Assigned task: Starting at the line that contains "Task: Export cases to XLS file", write out every line through the end of the records below exactly as it appears, and leave out all pictures.

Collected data
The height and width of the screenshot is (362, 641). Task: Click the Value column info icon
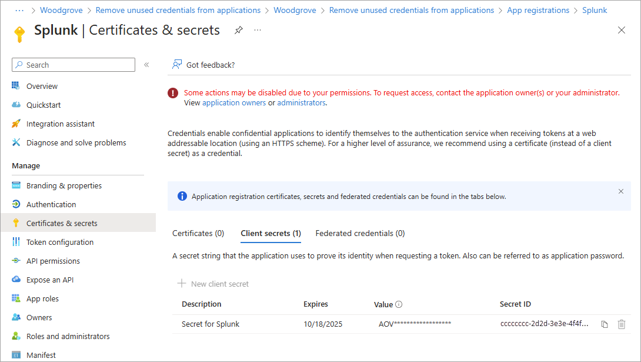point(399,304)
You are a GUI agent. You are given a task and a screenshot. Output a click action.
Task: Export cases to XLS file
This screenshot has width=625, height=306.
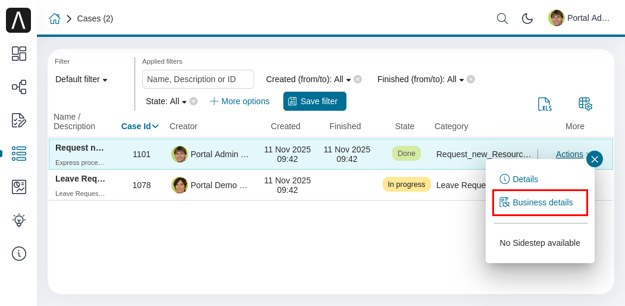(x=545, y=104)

Answer to this exercise:
Task: Export cases to XLS file
This screenshot has width=625, height=306.
(x=545, y=104)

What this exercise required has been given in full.